Exercise requirements =>
Some entries follow. Reproduce exactly the lines starting at the one with "Task: Click New" and stopping after the one with "Task: Click the 氏名等の入力 section heading".

Records supplied =>
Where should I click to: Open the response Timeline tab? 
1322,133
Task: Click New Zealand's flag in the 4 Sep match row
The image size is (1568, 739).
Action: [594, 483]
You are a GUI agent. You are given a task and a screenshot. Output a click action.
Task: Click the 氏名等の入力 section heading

==

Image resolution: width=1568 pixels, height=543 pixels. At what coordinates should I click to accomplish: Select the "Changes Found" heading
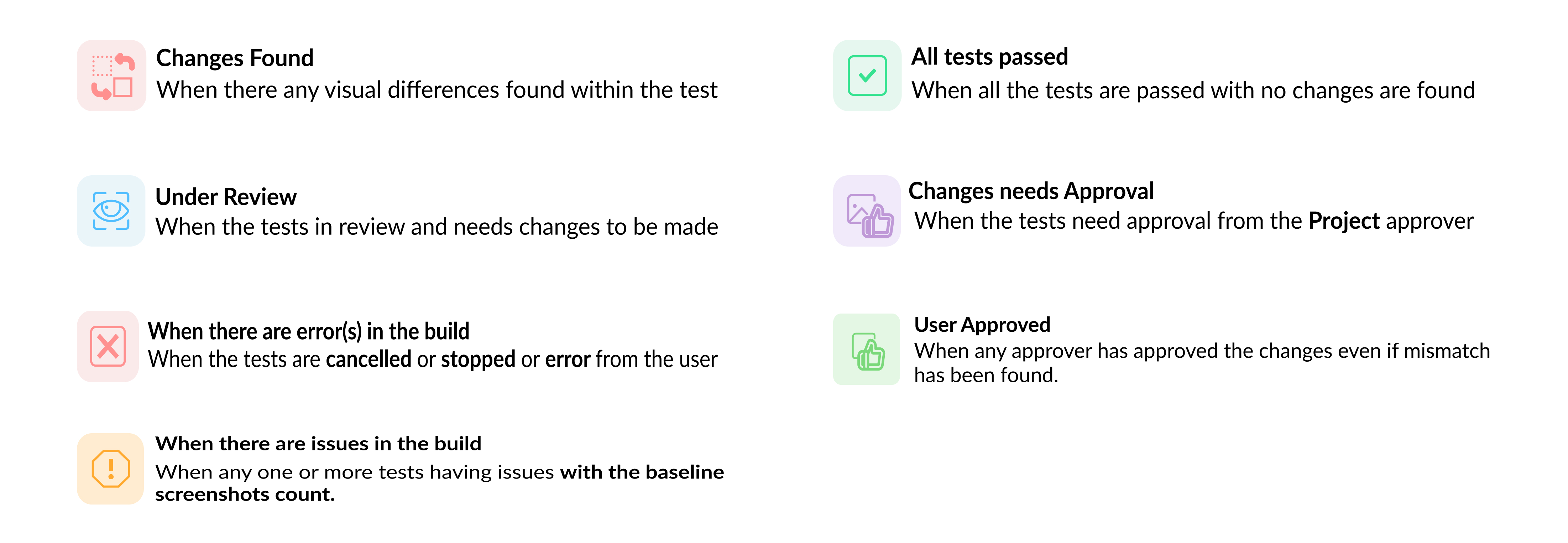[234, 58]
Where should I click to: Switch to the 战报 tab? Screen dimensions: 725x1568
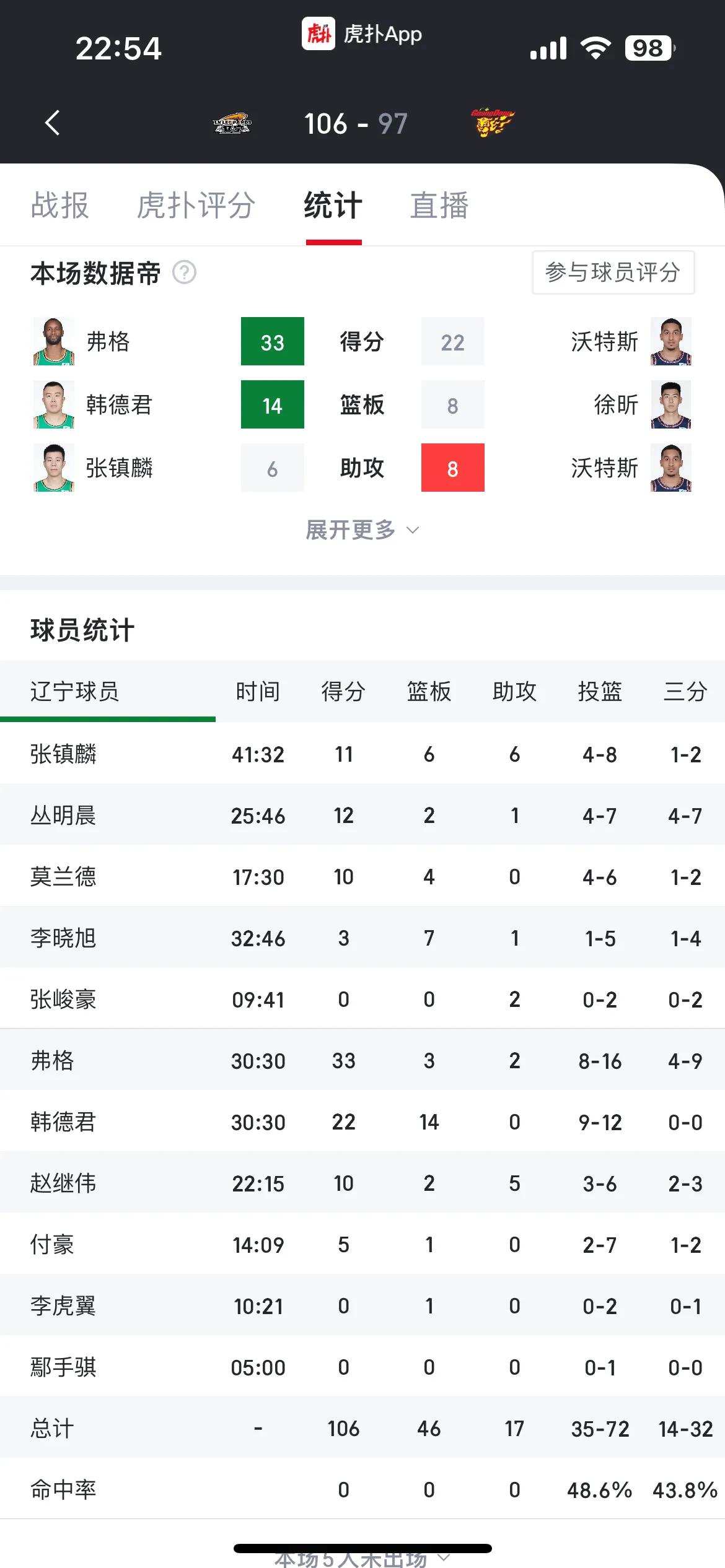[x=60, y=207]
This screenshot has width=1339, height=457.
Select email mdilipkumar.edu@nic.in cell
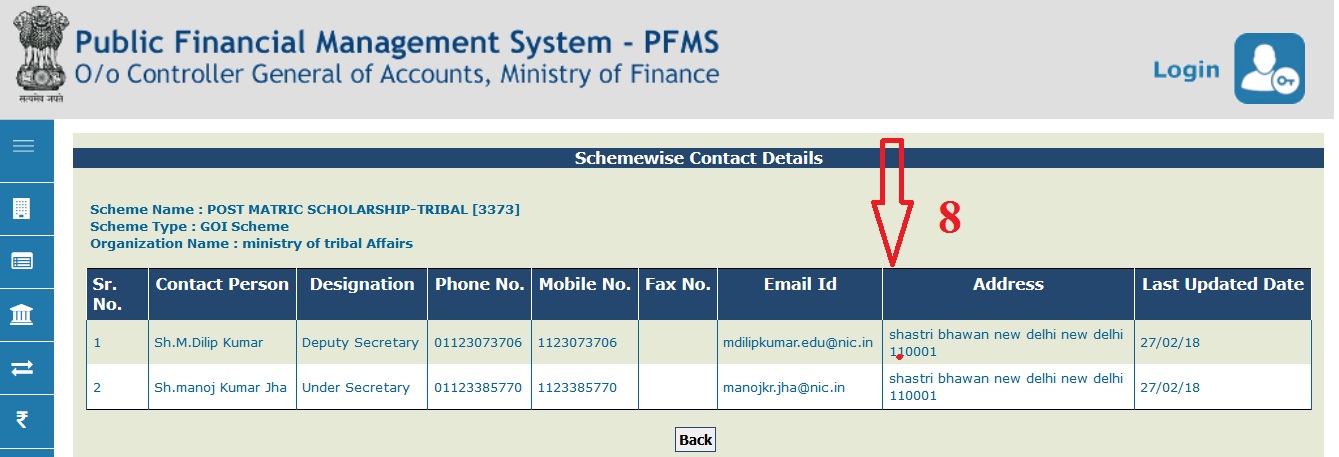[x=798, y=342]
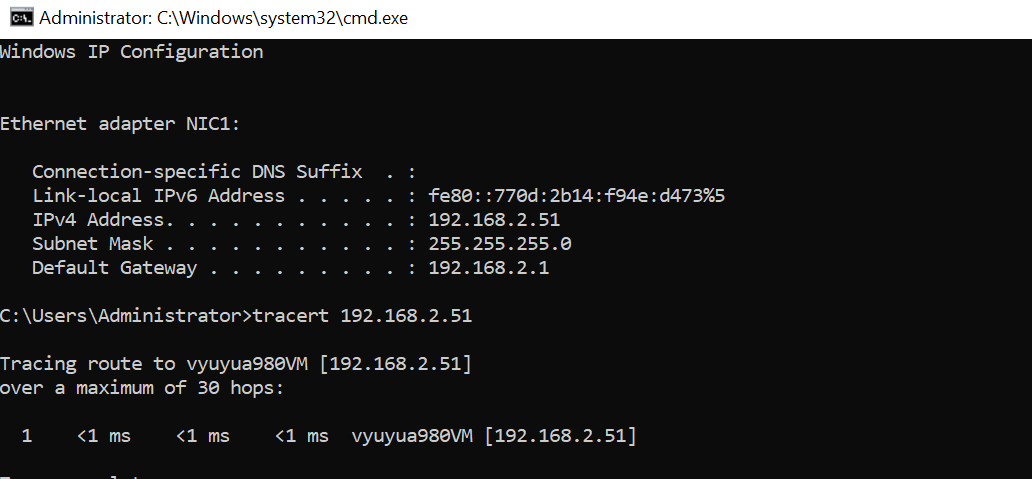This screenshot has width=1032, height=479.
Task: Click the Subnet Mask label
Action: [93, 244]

Output for this task =>
Task: Click New Zealand's flag in the 4 Sep match row
The image size is (1568, 739).
Action: [594, 483]
You are a GUI agent. You are given a task and a screenshot. Output a click action.
Task: Click the 氏名等の入力 section heading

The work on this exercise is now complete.